Friday, February 12, 2016

Slowly he turned*... -- more on Trump and the Nixon Pivot

A quick point: while discussions of Trump's ideology can be interesting, productive, and even important, any attempts to explain his political success using ideology are largely doomed to failure. If you are asking how Trump was able to rise so quickly in defiance of conventional wisdom, you should start by looking at the flaws in that conventional wisdom. After that you should probably focus on the collapse of substantive journalism, the role of celebrity in the 21st-century, and, my personal favorite, the effects of cognitive dissonance on a Republican base that has been asked to believe a steady stream of incredible and contradictory claims for the past couple of decades.

With that out of the way, I wanted to revisit a post from a couple of weeks ago (followed up here). Here's the main argument:
One of the things that struck me about the past two presidential elections was how completely the Nixon pivot had been taken off of the table. Both McCain and Romney dutifully followed the first step during the primaries, but whenever they tried to move back toward the center during the general election, the reaction from the base quickly sent them scurrying back to the right.

Conventional wisdom saw this in terms of ideological extremism but my take-away was quite different.  The GOP base has grown more conservative in the 21st century, but even taking that into account, their willingness to give their nominees any slack is much less than it was at any point in the second half of the 20th Century.

My argument is that this has relatively little to do with ideology and much to do with trust. Many in the base feel (with some justification) that the social contract with the party has been violated. They are no longer willing automatically to extend credit to their party's nominees.

With Trump, however, the Nixon pivot suddenly becomes not only viable but remarkably easy. He has a great personal bond with his supporters, his appeal is not particularly ideological, and he has been able to hold heterodox positions without paying a political penalty.

A pivot to the center would not even require covering any new territory. Trump's "platform" has been so erratic and unpredictable that all he would have to do would be to embrace some of the positions he held then implicitly or explicitly abandoned over the past 12 months. It would seem unlikely that significant portion of his core supporters would abandon him if he changed his mind once again and decided he was for high taxes on rich people.
Fast forward to this recent post by Jonathan Chait:
Trump’s campaign initially emphasized his nativist position on immigration, which caused him to be identified with the Republican right. But Trump has repositioned himself increasingly as the candidate of the populist, disaffected center. Even though Trump has proposed a huge tax cut for the rich, he draws support from Republican voters who are most heavily in favor of raising taxes on the rich. (They have no other candidates to choose from within their party.)

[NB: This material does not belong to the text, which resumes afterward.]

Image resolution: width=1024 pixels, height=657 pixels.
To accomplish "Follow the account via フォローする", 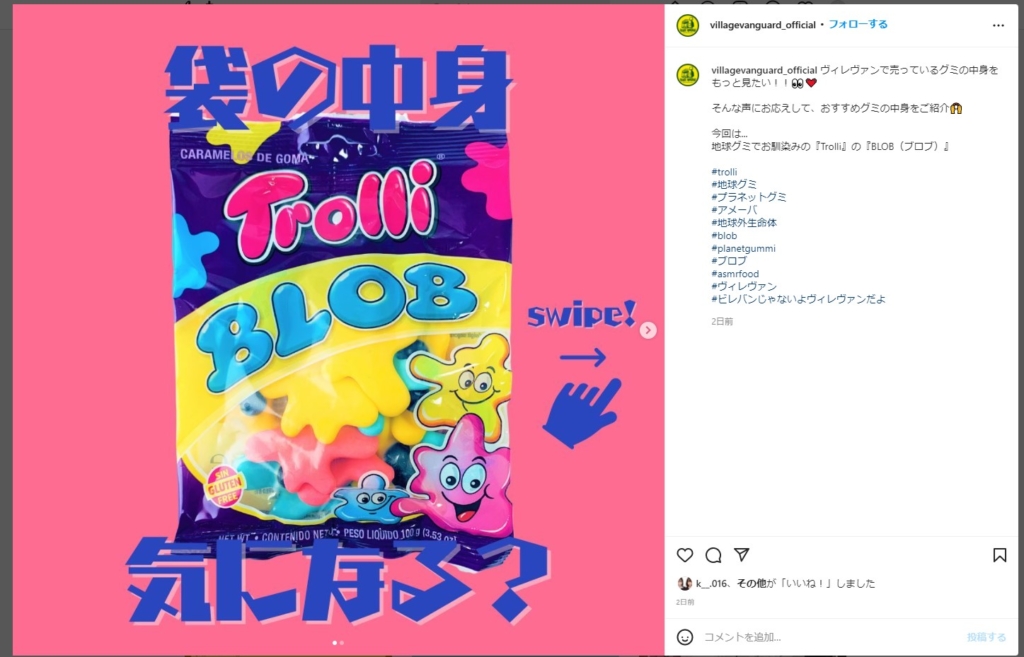I will pos(857,24).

Trump’s populism has slowly intensified. "I don't get along that well with the rich. I don't even like the rich people very much," he recently said. "It's like a weird deal." He has proposed to let the federal government negotiate lower prices for Medicare prescription drugs, a plan horrifying to conservatives (and drug companies). Like other Republicans, he proposes to eliminate Obamacare and replace it with something undefined but wonderful. The reason Trump’s vague repeal-and-replace stance makes them so nervous is that he once advocated single-payer insurance, and he has emphasized, in a way other Republicans have not, the horrors of leaving people who are too poor or sick to afford insurance on their own. Trump’s shorthand description of the travails of the uninsured before Obamacare — people “dying on the street” — alarms conventional conservatives precisely because it captures the broad reality of the suffering that justified Obamacare in the first place, and which would intensify if the law is repealed. The Republican fear is that Trump’s vague promise to replace Obamacare with something terrific is not just a hand-waving tactic to justify repealing Obamacare. Their fear is that he actually means it. Trump's populist positions may place him farther away from the Republican Party's intellectual and financial vanguard, but they draw him closer to its voters.
* In case you were wondering, "Slowly I turned..." aka "Niagara Falls" was a popular vaudeville routine. Pretty much everyone tried their hand at it.